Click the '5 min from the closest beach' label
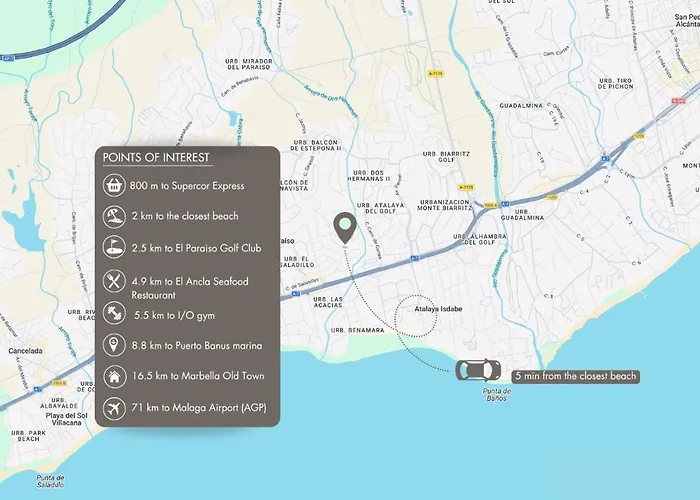Viewport: 700px width, 500px height. 575,376
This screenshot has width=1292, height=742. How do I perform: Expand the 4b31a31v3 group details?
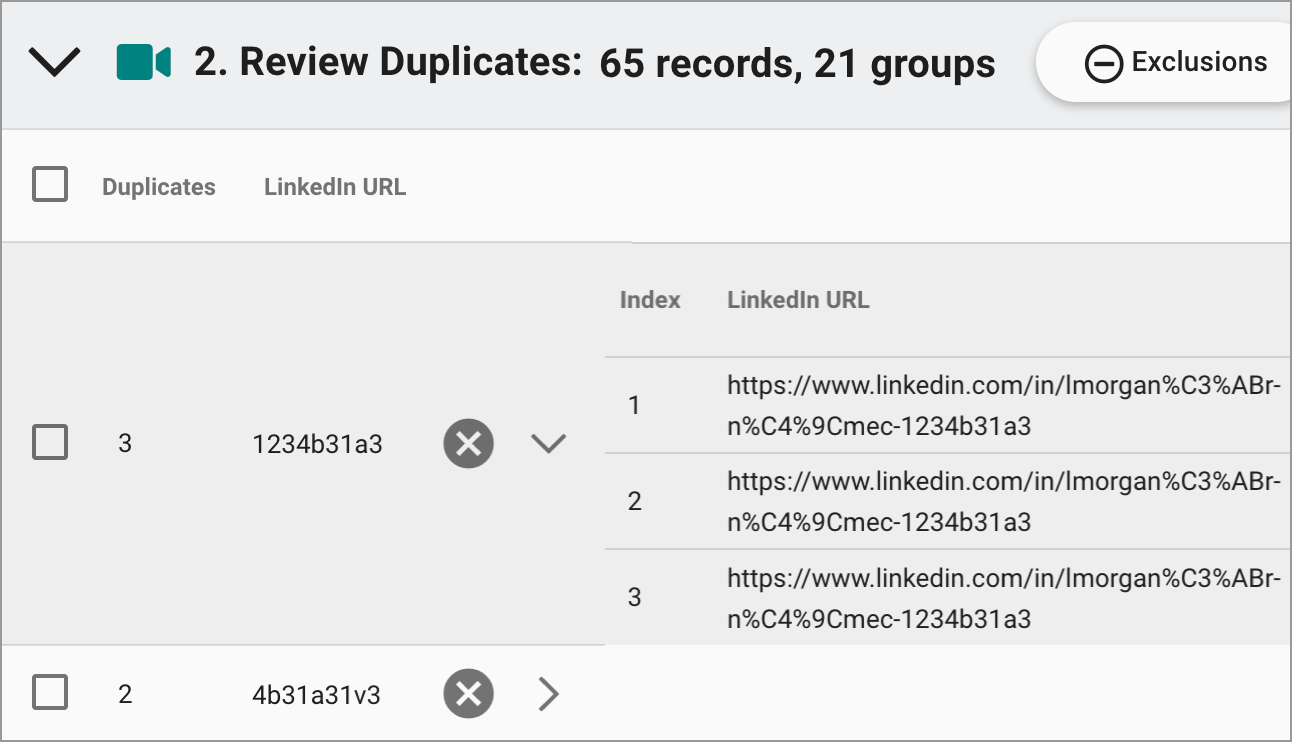click(548, 693)
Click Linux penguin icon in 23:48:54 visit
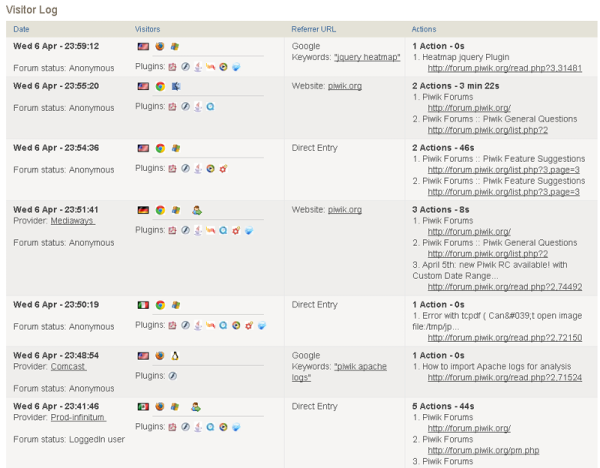The height and width of the screenshot is (468, 600). pyautogui.click(x=175, y=354)
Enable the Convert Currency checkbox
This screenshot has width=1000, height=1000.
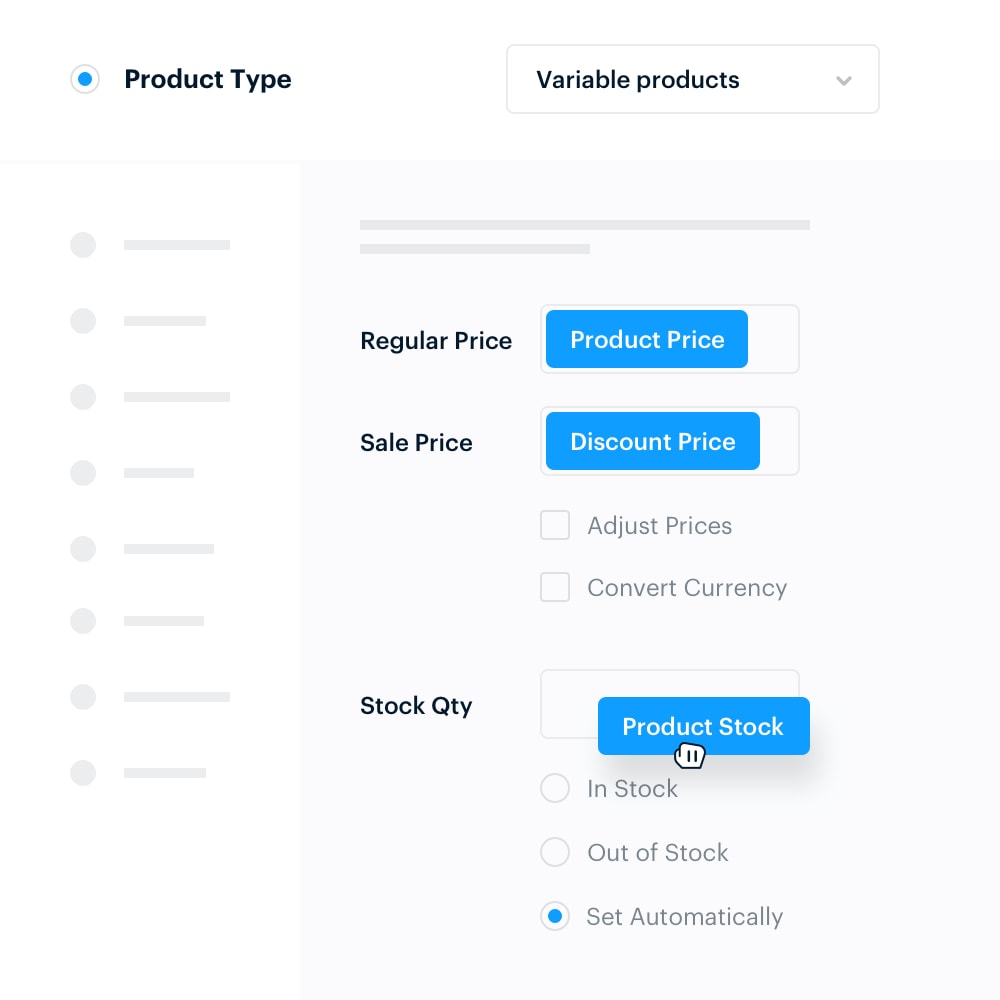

※ ※ ※

Pull out each line of the listing above that contains the word "This".

* **SOLVED PROBLEM**:
This screenshot has width=1292, height=742. How do I perform: Expand the 4b31a31v3 group details?
This screenshot has width=1000, height=1000.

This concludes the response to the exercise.